We spend years and years of our lives discovering who we are, and it’s not a sudden realization, but one day you figure out who you are, that you are the type of person who likes to be in charge, or you are the type of person who likes to be given a list of tasks. Maybe you’re the type of person who can’t have fun unless you know that the other people around you are having fun, or maybe you’re the type of person who has fun no matter what. And if you’ve had enough therapy you’re okay with that, you’re okay knowing that this? This is who I am.

But becoming a mother was nothing like that for me. It was an identity that I did not grow into. It happened immediately without any transition. It was, I am a mother, and I don’t understand what this means. And for a long time I felt really guilty that I didn’t understand it, that I wasn’t okay with it.

I felt guilty that I really didn’t enjoy staying at home, guilty that sometimes I wished to be any other place than here. Everything that they tell you about the love you’ll have for your child is true, but there’s all this other stuff that is true, too, stuff that you’re afraid to talk about, stuff that you carry around and try to hide. Stuff like resentment and fear and anxiety and longing.
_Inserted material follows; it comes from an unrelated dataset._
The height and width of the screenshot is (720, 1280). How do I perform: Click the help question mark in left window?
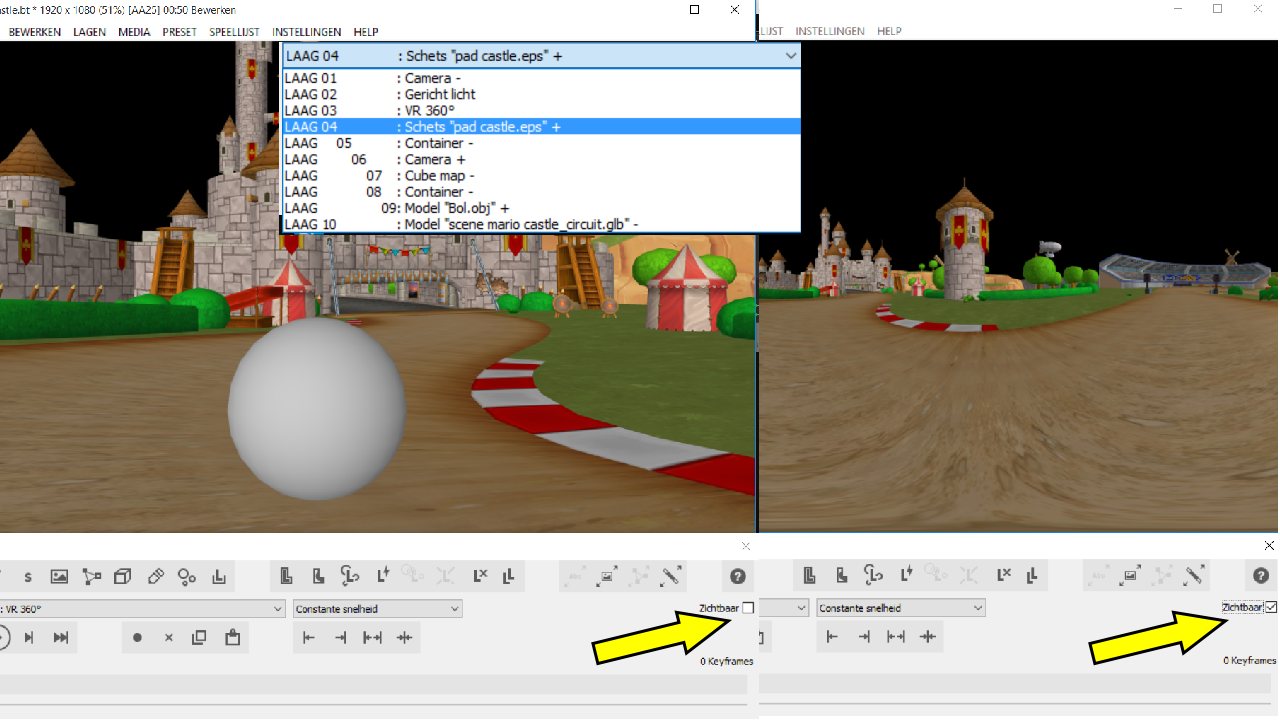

It wasn’t until Leta was about two years old that I grew into my identity as a mother, that I finally stopped feeling guilty and embraced my version of that role. I knew that I loved my child, that I would do anything for her, but that I don’t necessarily do this thing like many other women. And that’s okay. I am okay with being the mother who doesn’t get a thrill out of sitting on the floor and playing blocks for two hours. I am okay with being the mother who does not look forward to Little Gym. I’m okay with being the mother who lets her child go another day without a bath because tonight? I’m too tired tonight. I’m okay because I know that none of these things make me a bad person.

Going on this trip forced me to realize another facet of this, that although I wanted to be the mother who could travel with her kid, I’m not. I can’t do it. I do not enjoy it. And I’m inclined to feel guilty about it, because I want that photo album with pictures of our family in front of interesting and far off places. But to get that picture I know the hoops we’d have to jump through and the false smiles we’d have to wear on our faces, and I’m just not the type of person who has the strength to go through all that trouble. And it’s probably going to take me a little while to get there, but one day I’m going to be okay with the fact that there is nothing wrong with feeling this way. It’s just that today, right now, I still feel really disappointed in myself.